July 27, 2023
After admitting they failed in their oversight of the now defunct Silicon Valley Bank, which cost taxpayers and banking customers $22 billion to stabilize before its sale, federal regulators today announced a plan to pass the buck and shift the burden of stabilizing our banking industry to the larger institutions that played no role in SVB’s collapse or the current tenuous situation with hundreds of smaller banks.
Said CASE chairman Gerard Scimeca, “The Federal Reserve and FDIC found a carpet big enough under which to sweep their culpability for SVB’s crash and causing a the current tenuous situation with regional banks, a failure that has weakened our banking system and could potentially lead to another banking crisis. Of course, the larger institutions they now seek to burden are showing no signs of instability, but none of that matters when your goal is to prioritize window dressing in an attempt to ease public concerns instead of fixing the mistakes that lead to regulators ignoring their primary responsibility of industry-wide oversight.”
SVB fell insolvent when the bonds they held lost value due to over a dozen interest rate hikes by the Federal Reserve over the past two years, giving the independent agency a direct hand in creating the conditions for its collapse. In a report they released in April the FED further admitted its lax oversight and noted its failure to act on numerous warning signs prior to SVB’s demise. This failure has further played a substantial role in undermining the financial position of hundreds of other smaller and regional U.S. banks. Scimeca claimed that forcing larger institutions with at least $100 billion in assets to increase their capital holdings by up to 19 percent is the wrong answer and will only further hamstring consumers and our economy.

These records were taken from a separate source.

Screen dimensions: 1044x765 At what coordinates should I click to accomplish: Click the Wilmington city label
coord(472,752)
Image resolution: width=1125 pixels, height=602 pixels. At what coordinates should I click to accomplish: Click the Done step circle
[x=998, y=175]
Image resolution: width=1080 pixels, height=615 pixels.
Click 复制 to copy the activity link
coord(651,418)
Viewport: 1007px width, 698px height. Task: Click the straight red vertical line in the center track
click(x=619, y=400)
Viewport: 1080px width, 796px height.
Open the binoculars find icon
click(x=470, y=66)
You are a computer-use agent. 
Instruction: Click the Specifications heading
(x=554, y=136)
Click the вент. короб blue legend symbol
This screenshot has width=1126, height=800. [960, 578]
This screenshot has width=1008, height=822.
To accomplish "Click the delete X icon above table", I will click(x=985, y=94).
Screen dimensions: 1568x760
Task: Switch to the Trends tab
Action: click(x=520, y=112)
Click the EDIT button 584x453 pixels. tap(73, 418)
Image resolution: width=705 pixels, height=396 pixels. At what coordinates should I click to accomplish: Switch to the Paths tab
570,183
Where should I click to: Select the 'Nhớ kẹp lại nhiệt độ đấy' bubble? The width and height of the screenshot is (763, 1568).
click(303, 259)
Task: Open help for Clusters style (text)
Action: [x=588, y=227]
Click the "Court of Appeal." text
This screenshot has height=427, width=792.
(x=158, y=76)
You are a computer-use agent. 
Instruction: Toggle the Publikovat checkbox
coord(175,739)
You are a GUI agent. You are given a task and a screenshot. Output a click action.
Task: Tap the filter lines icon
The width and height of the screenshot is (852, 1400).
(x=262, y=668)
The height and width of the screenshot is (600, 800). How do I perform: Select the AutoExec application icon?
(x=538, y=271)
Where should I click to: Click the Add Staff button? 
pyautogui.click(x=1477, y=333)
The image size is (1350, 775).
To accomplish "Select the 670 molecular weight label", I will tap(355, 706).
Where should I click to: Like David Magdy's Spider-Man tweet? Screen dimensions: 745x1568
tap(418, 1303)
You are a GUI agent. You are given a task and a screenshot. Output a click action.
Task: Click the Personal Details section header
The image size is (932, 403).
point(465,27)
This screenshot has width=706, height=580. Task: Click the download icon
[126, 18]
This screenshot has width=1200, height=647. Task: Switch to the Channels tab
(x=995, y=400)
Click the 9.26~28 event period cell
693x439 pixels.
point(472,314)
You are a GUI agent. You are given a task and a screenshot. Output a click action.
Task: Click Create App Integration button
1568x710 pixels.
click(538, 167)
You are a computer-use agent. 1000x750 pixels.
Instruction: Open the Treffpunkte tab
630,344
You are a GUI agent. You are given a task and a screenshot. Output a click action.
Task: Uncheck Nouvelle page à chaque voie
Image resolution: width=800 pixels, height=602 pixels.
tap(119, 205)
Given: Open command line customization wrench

“This is like responding to the roof caving in with more strict rules on foundations,” Scimeca noted. “Handcuffing America’s largest institutions with higher capital requirements will increase interest rates on commercial borrowers in the midst of a major credit crunch that is causing our economy to tread water at best. It is absolutely the wrong response. Instead of pursuing a politicized agenda and following the lead of unaccountable international bodies like the Basel Committee, the Fed should do what’s best for American consumers and our economy.”